▸ **Exercise materials**:
****************************************
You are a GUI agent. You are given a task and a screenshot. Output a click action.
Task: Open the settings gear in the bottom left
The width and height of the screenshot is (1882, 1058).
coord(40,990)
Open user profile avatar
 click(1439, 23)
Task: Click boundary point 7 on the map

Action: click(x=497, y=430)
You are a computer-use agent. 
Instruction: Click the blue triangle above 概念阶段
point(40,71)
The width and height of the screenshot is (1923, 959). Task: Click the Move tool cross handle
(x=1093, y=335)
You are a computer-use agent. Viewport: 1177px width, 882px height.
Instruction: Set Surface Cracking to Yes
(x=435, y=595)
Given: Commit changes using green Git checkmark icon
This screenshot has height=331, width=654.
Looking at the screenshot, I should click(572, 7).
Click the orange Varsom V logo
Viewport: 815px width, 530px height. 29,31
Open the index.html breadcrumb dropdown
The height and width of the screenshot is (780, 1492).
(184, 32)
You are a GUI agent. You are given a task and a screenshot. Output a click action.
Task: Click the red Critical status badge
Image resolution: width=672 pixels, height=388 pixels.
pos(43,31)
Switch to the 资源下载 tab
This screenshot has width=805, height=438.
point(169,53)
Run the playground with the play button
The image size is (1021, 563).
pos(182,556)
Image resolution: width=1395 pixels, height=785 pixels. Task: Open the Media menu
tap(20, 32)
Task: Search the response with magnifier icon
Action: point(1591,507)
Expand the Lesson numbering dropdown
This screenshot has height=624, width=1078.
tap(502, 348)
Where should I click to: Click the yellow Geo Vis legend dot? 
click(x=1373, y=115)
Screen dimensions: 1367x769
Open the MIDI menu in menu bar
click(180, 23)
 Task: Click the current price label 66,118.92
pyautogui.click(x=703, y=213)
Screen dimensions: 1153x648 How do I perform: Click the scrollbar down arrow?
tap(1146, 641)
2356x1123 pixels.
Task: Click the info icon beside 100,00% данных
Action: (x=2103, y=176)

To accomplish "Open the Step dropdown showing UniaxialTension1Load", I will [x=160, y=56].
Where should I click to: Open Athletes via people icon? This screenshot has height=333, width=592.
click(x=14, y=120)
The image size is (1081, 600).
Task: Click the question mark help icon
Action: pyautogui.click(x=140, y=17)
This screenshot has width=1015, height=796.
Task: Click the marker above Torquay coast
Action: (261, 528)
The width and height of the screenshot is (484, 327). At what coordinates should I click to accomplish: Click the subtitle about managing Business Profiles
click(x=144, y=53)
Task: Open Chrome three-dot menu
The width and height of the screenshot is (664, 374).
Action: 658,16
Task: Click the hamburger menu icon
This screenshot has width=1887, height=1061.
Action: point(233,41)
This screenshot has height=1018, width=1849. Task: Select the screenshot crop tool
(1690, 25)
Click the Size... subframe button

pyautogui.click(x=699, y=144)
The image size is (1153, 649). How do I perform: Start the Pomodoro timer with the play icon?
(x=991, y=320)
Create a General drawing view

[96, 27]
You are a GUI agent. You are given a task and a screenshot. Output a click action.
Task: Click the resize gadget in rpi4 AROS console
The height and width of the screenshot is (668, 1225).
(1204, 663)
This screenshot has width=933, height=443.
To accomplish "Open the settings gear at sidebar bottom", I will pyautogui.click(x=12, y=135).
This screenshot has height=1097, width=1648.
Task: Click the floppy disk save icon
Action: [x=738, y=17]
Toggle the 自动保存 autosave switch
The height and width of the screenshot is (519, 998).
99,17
****************************************
▸ **Exercise brief**: Give only the number of lines in the preceding data that include the word "computer".

▸ **Written answer**: 2